In contrast to all these studies that evaluated FNAB data of thyroid nodules, this is the first study to investigate the cancer risk predictivity of Bethesda 3 thyroid nodule location by evaluating the postoperative histopathological reports, and the results indicated that location, i.e., upper, middle, and lower poles, isthmus, and right and left lobes, was not a predictive risk factor for DTC. In agreement with various reports, hypoechogenicity was found to be an independent risk factor associated with the malignancy of nodules with AUS/FLUS. 14

In this study, the incidence rate of contralateral carcinoma was 28.0% (44 of 157), which is higher than that previously reported in a few articles, 15 while it is similar to that in a study that examined 243 patients with papillary thyroid carcinoma. 16 In the literature, multiple preoperative US and postoperative histopathologic features have been reported as predictive for an occult contralateral thyroid carcinoma. 15,1721 The majority of these studies has agreed on the multifocality in the ipsilateral lobe on pathology as a common predictive risk factor, 1719,21 whereas the other common risk factor has been reported to harbor a contralateral benign nodule. 15,18,21 Moreover, some data about contralateral cancer predictivity of BRAF mutation, age, and tumor size tumor are controversial. 15,17,19,20 In agreement with the results of most studies, in the present study, the analysis of 157 patients with DTC showed that multifocality on pathology and contralateral benign nodule on US were independent predictive risk factors for multicentricity, whereas other factors such as age, sex, hypoechogenicity, another nodule in the ipsilateral lobe, and nodule size on US did not show a significant relationship with multicentricity.

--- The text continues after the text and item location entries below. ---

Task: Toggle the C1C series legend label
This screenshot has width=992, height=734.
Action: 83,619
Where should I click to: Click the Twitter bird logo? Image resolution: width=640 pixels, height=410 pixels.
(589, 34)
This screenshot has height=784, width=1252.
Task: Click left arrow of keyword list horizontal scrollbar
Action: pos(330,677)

Owing to the comprehensive exclusion criteria in this study, especially the missing data on the exact location of Bethesda 3 nodule and the retrospective nature of the study, numerous patients were excluded, which was the main limitation of this study. In addition, only one preoperative US report of each patient had been evaluated, and patient data had been collected from five different centers. A prospective study in a single center in which a single radiologist evaluates the patients could discard the inconsistent US reports with missing data from various imaging centers.

Conclusion

The location of nodules with AUS/FLUS on FNAB was not a predictive risk factor for the diagnosis of DTC. To the best of our knowledge, this is the first study to investigate the association between ultrasonographic location of a Bethesda 3 nodule and malignancy risk by evaluating postoperative cytology reports. As a result, the decision on surgical approach toward Bethesda 3 nodules may be given according to the well-known criteria previously described in the guidelines that recently focus on the significance of molecular studies, regardless of the nodule location.